__What is needed__
After finding the line with "[Hide] (5, 263)" in the data below, set down exactly each line through the one with "RELATED ARTICLES (185, 2171)", inclusive, and stop there.

__Supplied records__

============

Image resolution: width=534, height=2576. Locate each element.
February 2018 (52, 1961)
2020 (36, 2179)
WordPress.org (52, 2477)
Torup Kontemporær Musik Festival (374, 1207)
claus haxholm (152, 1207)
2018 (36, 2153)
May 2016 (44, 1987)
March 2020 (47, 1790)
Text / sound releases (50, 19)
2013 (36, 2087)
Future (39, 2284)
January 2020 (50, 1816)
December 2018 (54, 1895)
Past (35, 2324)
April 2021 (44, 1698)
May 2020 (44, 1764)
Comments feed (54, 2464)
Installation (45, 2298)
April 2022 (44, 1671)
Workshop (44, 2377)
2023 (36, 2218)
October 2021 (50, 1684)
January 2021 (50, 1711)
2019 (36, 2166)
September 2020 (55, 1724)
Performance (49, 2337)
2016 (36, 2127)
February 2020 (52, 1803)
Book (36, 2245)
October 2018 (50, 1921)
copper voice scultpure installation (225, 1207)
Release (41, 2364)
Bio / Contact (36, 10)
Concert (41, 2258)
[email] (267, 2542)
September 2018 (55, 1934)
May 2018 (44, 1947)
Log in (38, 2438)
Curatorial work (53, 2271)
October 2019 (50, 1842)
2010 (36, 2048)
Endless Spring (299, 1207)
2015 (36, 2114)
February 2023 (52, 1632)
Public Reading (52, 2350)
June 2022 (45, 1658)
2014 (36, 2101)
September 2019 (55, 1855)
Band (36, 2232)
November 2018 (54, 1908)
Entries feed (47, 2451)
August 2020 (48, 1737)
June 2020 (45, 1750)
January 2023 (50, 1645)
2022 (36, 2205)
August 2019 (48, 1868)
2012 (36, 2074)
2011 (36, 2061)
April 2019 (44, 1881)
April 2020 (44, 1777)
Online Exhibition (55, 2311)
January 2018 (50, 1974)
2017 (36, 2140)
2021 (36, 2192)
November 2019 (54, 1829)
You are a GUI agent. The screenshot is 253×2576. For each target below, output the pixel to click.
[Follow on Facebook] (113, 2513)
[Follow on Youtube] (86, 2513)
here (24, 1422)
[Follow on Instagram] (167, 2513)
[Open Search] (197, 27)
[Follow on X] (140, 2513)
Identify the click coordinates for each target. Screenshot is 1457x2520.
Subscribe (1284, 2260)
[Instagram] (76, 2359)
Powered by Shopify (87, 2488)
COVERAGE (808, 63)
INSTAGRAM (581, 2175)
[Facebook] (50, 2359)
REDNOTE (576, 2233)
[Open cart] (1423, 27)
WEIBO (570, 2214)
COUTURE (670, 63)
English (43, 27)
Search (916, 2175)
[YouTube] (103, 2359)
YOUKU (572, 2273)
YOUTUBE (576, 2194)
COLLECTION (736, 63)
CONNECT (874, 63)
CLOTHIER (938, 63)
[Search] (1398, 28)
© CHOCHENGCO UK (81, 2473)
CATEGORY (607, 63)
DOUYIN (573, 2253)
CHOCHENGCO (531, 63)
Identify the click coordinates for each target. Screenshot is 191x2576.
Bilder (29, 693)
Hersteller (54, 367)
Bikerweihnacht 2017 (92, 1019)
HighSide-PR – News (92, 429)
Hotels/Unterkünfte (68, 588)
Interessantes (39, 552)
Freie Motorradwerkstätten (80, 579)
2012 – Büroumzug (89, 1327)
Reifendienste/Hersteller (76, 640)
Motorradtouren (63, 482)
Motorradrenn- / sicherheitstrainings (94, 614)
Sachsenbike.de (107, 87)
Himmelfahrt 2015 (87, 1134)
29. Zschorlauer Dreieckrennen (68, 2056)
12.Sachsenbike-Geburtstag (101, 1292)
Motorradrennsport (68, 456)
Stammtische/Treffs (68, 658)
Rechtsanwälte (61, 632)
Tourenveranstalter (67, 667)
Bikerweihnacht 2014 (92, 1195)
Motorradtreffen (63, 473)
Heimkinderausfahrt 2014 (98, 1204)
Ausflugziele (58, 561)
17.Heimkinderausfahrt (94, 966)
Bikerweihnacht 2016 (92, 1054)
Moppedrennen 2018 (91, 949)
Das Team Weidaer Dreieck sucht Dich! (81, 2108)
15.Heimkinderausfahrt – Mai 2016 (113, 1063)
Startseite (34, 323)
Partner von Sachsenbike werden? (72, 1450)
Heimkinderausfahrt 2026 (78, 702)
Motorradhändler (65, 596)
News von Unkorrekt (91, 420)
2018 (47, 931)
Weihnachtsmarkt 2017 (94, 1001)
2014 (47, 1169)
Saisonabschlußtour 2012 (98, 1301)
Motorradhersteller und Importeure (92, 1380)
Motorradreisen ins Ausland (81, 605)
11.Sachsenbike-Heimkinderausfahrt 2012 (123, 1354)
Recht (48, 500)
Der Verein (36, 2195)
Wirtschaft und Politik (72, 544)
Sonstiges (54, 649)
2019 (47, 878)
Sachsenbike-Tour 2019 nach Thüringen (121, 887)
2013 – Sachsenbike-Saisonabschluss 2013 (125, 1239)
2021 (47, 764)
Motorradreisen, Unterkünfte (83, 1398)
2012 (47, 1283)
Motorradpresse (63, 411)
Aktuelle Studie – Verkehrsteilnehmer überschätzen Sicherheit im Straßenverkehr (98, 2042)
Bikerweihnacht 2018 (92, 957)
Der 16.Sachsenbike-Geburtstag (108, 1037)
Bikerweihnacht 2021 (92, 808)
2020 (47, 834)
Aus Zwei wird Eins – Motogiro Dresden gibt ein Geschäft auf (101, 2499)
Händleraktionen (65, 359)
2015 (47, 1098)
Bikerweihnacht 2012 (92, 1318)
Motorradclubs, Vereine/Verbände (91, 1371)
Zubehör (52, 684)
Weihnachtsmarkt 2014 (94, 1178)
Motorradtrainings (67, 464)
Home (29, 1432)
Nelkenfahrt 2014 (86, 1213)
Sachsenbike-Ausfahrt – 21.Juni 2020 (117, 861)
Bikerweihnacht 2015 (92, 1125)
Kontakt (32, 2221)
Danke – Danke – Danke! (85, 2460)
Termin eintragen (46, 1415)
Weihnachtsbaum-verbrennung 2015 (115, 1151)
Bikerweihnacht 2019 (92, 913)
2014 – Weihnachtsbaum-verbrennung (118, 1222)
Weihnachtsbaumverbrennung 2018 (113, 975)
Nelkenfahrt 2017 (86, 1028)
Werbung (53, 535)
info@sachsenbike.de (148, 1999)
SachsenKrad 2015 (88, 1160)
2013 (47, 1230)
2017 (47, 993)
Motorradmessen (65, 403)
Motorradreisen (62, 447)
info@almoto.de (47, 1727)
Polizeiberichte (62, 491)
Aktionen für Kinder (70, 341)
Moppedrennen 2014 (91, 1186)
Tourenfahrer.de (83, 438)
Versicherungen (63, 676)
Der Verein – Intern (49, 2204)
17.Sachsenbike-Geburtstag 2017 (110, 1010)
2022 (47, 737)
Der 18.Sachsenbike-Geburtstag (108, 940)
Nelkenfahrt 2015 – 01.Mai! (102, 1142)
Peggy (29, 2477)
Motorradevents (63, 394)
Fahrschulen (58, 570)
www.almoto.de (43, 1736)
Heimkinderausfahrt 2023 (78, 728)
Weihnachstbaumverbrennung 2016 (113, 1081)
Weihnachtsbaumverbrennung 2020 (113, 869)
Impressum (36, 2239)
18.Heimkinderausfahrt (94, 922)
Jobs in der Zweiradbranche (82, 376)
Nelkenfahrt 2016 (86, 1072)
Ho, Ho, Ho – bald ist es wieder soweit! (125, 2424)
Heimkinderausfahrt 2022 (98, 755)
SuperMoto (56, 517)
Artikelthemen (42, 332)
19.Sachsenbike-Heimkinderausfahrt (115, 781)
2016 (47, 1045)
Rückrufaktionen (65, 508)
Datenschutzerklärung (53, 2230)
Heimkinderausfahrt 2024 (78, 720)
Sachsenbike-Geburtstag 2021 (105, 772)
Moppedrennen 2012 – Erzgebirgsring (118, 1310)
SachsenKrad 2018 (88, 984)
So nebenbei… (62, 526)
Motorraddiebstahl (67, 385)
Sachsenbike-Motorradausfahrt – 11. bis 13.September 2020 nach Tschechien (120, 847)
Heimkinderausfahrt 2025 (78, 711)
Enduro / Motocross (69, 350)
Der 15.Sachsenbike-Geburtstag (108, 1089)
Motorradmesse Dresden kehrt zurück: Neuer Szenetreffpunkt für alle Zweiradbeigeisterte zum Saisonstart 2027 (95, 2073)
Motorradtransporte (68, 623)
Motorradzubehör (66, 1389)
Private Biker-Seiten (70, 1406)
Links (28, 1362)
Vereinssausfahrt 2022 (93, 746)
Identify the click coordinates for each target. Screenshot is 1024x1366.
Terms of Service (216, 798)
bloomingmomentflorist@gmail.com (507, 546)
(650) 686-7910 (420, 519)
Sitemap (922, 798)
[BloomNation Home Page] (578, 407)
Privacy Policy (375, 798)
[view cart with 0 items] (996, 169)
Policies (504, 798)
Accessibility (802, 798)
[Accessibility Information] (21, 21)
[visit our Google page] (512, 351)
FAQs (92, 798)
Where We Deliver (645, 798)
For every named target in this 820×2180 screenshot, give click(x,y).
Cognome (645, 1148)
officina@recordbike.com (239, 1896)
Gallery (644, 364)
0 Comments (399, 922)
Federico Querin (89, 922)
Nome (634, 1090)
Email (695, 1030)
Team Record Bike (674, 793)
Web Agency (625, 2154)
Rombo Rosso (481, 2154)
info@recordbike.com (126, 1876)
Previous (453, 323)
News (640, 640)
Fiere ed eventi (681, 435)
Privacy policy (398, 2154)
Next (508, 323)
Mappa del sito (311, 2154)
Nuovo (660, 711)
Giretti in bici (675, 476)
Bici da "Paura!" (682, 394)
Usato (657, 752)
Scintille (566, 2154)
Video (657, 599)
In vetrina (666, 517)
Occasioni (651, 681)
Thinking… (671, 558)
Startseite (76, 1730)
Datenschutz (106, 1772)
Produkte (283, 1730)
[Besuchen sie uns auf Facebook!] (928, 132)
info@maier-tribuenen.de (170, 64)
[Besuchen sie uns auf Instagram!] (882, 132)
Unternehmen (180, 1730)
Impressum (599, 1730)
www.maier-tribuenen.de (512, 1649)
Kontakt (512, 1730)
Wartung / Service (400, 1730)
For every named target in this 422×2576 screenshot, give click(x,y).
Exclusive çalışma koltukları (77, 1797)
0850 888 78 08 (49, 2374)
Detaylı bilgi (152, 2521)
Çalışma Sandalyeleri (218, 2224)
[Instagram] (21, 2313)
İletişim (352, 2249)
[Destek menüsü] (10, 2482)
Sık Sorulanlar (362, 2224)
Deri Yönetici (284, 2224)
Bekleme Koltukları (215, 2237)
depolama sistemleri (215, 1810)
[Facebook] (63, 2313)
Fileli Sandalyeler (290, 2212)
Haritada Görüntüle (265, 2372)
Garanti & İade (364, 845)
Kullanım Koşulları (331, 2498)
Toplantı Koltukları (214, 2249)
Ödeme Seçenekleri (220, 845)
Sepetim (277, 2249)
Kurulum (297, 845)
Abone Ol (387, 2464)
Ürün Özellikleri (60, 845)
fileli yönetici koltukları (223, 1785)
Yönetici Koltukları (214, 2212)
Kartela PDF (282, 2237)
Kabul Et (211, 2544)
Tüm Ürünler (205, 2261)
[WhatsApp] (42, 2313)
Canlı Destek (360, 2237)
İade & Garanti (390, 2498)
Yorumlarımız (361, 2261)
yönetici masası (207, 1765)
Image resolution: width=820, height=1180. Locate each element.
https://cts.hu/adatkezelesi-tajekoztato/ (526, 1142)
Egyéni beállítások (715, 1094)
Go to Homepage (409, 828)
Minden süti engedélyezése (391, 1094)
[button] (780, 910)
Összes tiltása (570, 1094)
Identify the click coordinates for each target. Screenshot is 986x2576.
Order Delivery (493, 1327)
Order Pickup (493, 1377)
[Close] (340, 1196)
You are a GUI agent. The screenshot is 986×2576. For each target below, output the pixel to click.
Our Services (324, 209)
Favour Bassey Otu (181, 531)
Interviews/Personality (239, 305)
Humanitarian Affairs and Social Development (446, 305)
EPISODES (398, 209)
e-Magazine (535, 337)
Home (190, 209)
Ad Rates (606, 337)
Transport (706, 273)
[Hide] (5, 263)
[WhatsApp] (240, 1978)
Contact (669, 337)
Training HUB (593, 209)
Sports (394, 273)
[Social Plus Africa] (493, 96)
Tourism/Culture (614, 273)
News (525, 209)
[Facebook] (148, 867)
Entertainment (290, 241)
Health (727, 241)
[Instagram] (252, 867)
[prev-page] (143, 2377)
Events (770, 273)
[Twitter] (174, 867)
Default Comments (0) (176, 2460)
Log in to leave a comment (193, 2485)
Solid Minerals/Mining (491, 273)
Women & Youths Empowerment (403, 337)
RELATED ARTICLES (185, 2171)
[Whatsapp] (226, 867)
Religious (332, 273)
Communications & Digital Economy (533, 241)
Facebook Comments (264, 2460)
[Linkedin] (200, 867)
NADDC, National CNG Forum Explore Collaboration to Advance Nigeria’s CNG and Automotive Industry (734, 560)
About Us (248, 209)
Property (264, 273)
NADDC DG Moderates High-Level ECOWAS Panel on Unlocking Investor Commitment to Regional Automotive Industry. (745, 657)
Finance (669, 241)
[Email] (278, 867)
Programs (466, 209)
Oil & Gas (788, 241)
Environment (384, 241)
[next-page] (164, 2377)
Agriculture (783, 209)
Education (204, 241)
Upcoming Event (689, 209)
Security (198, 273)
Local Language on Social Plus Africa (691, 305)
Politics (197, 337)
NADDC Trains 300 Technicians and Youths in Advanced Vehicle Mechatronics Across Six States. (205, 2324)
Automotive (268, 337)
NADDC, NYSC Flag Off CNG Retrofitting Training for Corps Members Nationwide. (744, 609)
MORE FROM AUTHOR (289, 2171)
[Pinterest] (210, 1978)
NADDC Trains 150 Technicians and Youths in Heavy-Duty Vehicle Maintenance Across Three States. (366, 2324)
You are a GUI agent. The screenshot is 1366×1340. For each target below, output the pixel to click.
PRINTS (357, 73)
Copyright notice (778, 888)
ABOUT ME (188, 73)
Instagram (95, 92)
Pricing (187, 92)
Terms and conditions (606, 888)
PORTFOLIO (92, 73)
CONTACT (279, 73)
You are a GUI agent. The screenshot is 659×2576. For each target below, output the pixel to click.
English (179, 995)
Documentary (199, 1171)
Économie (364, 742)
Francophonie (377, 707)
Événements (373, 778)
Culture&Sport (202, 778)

============

__Answer area__
[Hide] (5, 263)
[WhatsApp] (240, 1978)
Contact (669, 337)
Training HUB (593, 209)
Sports (394, 273)
[Social Plus Africa] (493, 96)
Tourism/Culture (614, 273)
News (525, 209)
[Facebook] (148, 867)
Entertainment (290, 241)
Health (727, 241)
[Instagram] (252, 867)
[prev-page] (143, 2377)
Events (770, 273)
[Twitter] (174, 867)
Default Comments (0) (176, 2460)
Log in to leave a comment (193, 2485)
Solid Minerals/Mining (491, 273)
Women & Youths Empowerment (403, 337)
RELATED ARTICLES (185, 2171)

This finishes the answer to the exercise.